Problem description: Set down, exactly as written, the lines from the line holding "Instruction: Click the" to the end of the data, inclusive, skipping any pictures.

Data provided:
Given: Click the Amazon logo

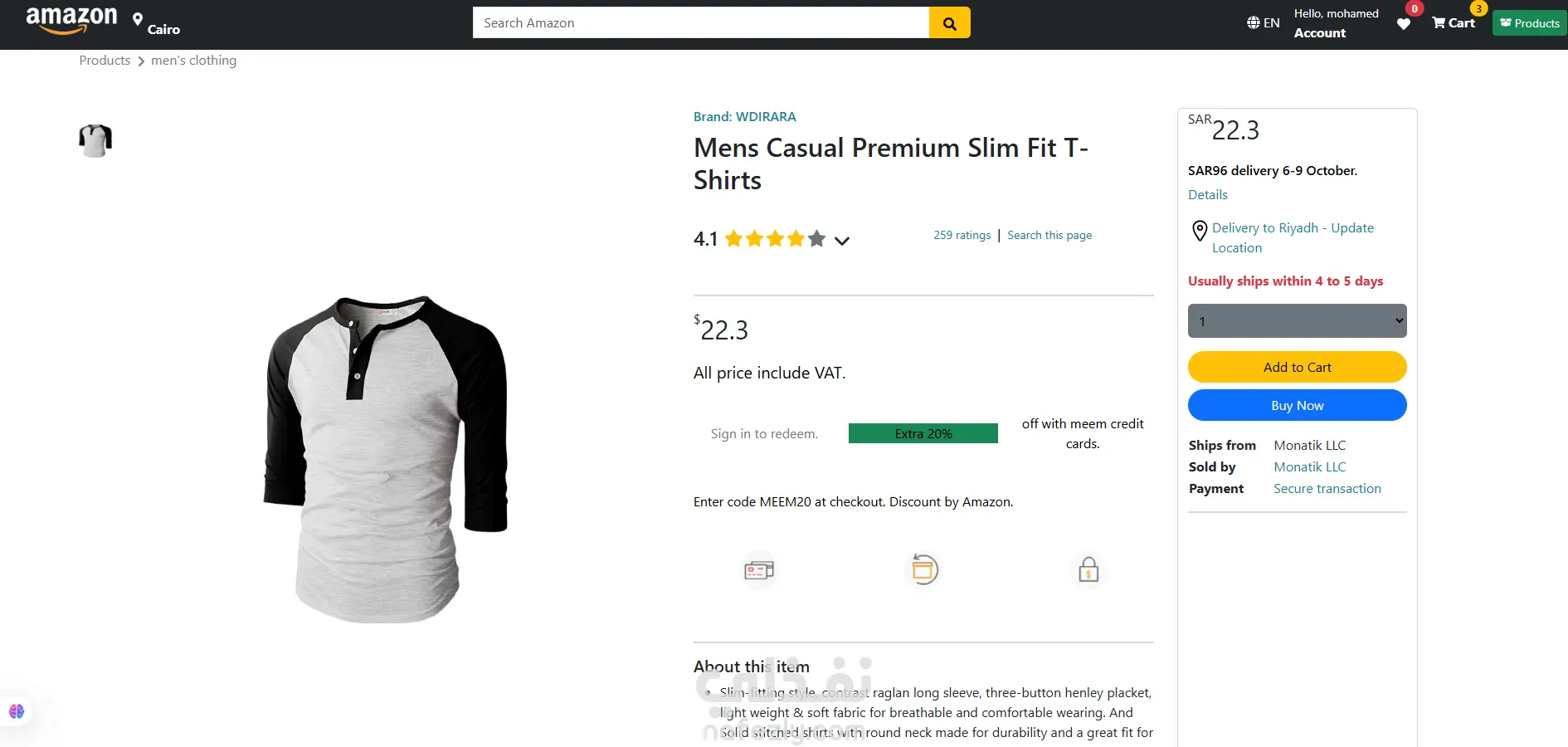Looking at the screenshot, I should [71, 20].
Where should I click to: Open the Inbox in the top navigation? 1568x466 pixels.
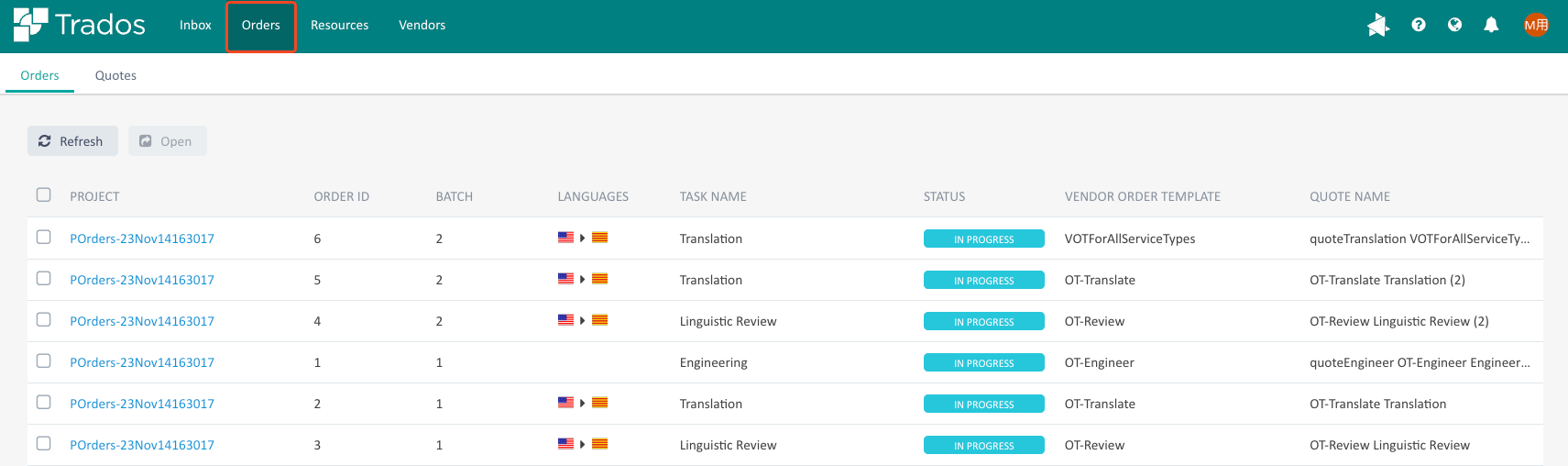tap(195, 26)
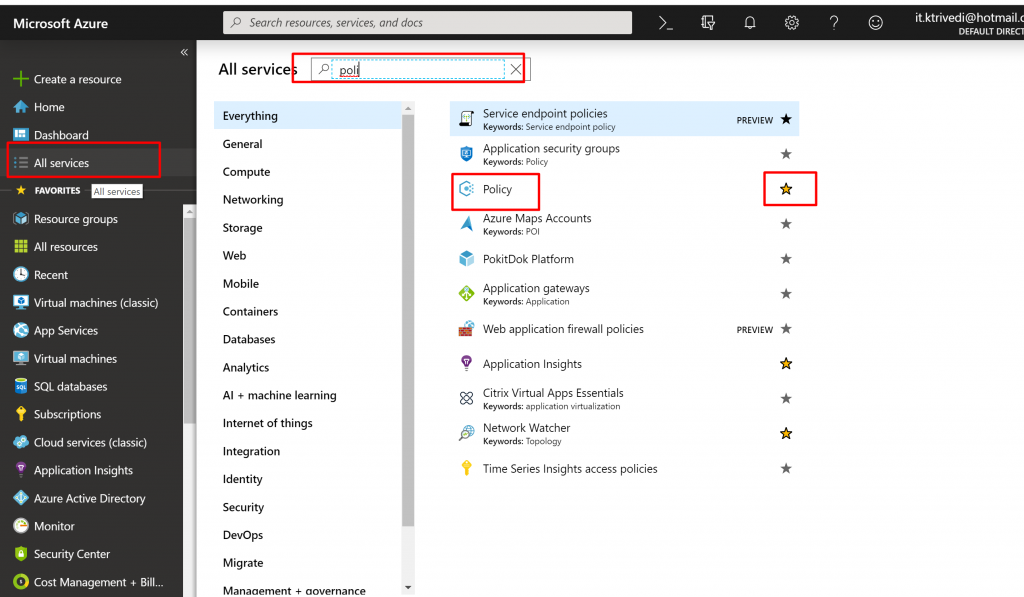
Task: Open Resource groups in sidebar
Action: tap(75, 219)
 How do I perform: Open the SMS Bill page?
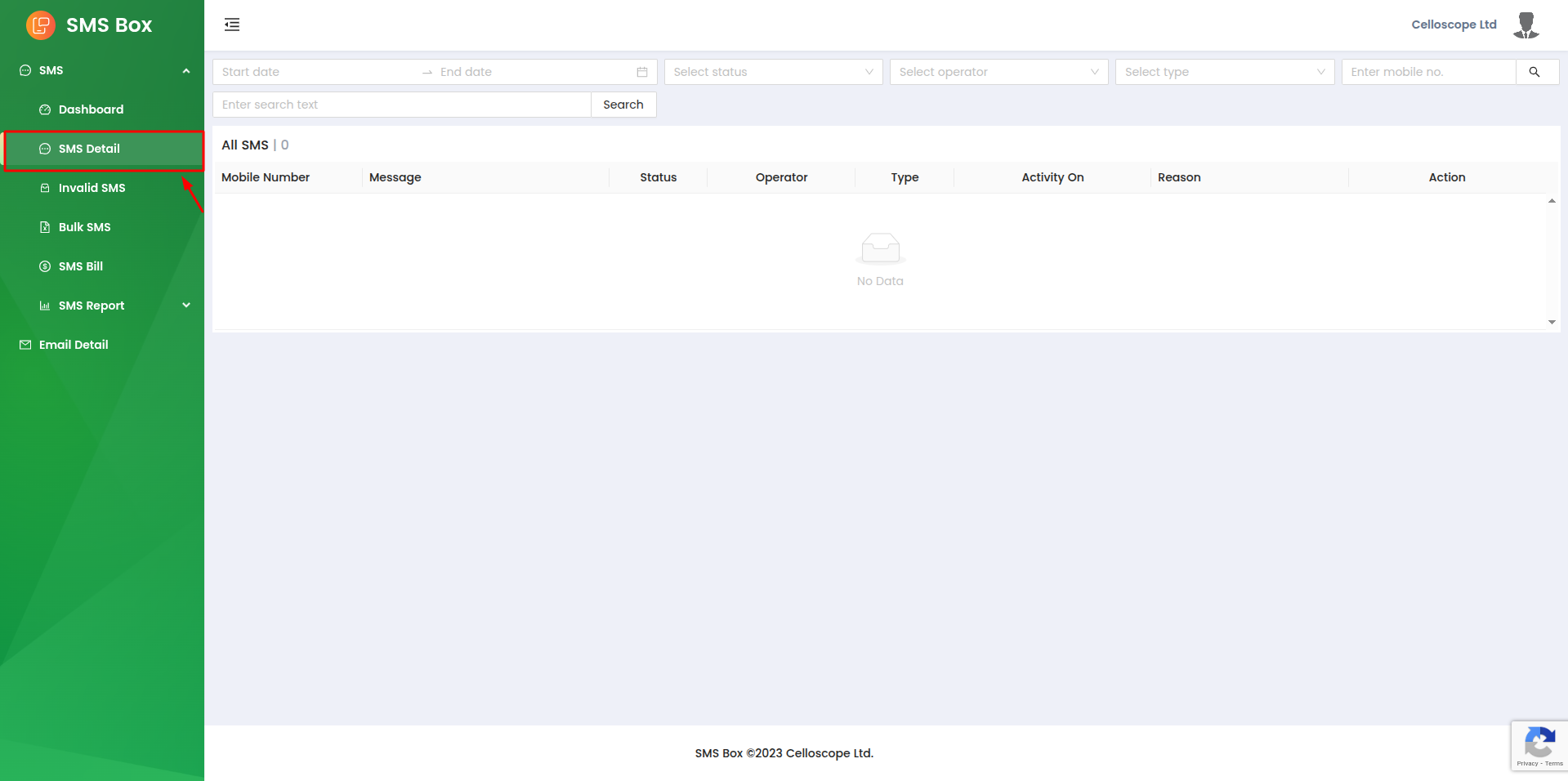pos(80,266)
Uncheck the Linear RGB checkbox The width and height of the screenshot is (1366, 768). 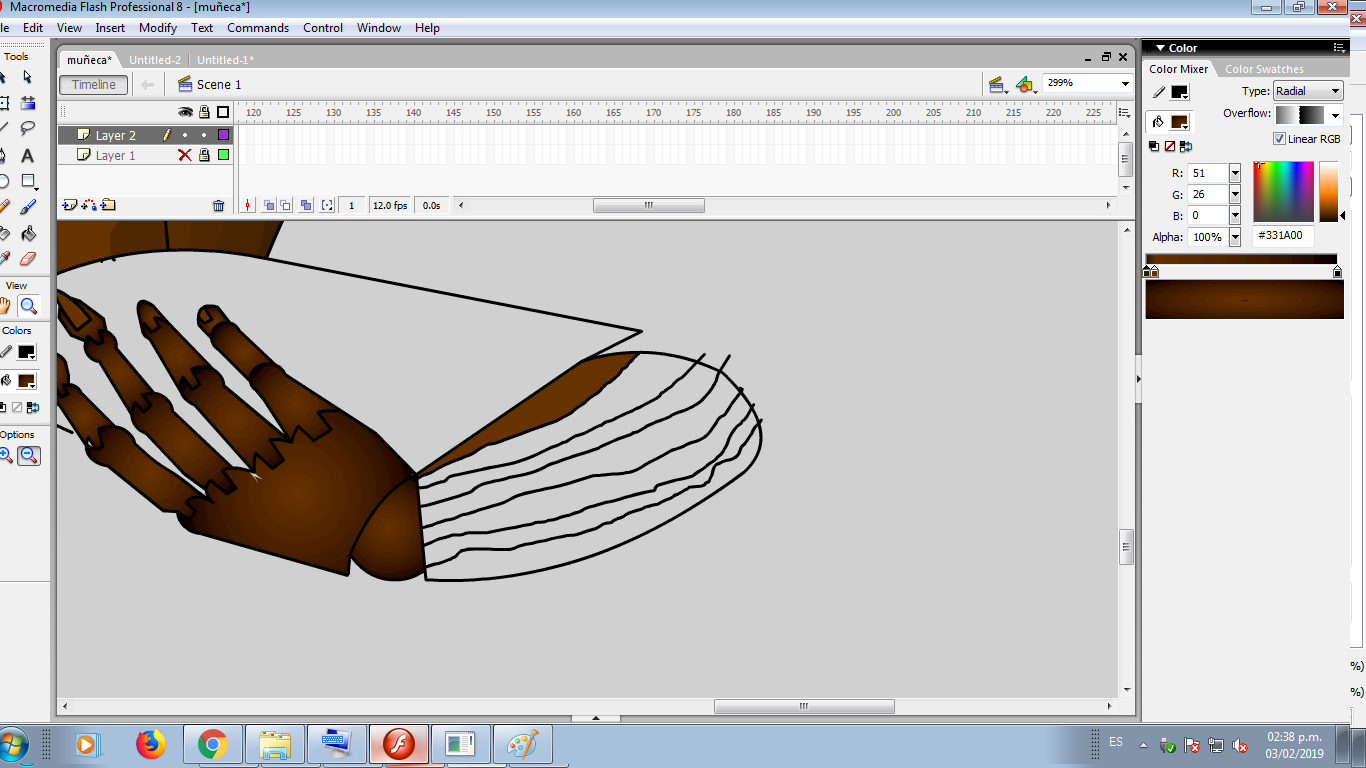tap(1279, 139)
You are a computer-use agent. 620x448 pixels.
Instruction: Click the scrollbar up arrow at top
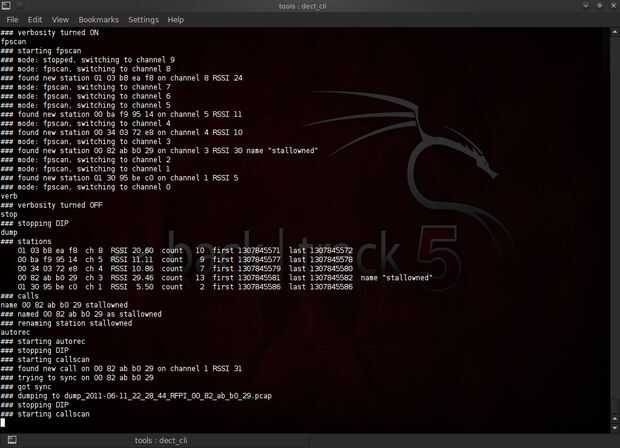click(x=615, y=32)
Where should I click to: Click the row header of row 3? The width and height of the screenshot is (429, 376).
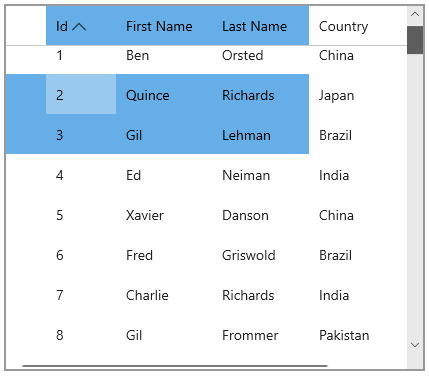26,134
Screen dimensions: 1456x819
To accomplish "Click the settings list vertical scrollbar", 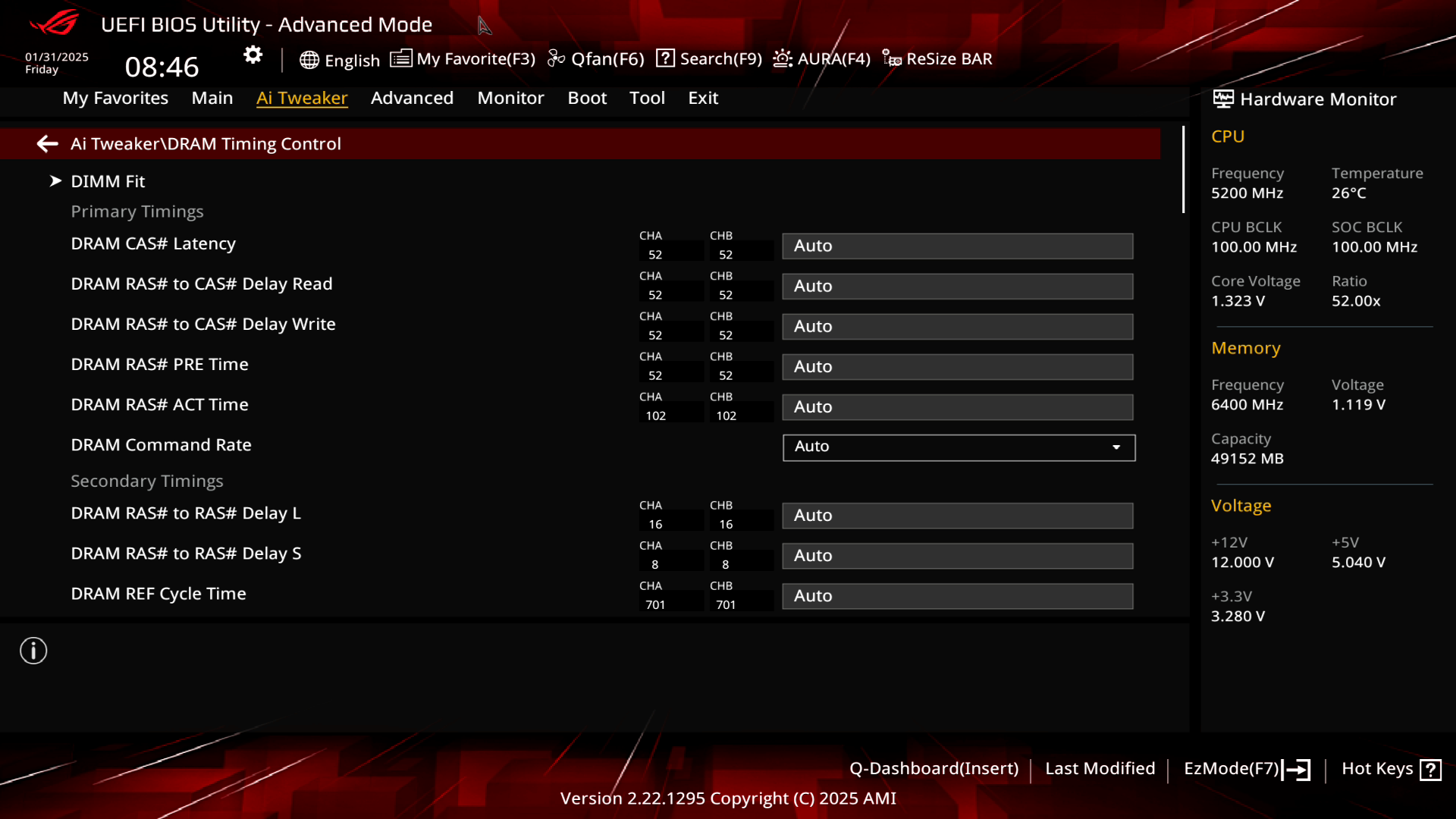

Response to the task:
Instruction: Click the scrollbar up arrow at top
click(x=615, y=32)
Where should I click to: Click the row header of row 3? The width and height of the screenshot is (429, 376).
26,134
Screen dimensions: 1456x819
To accomplish "Click the settings list vertical scrollbar", 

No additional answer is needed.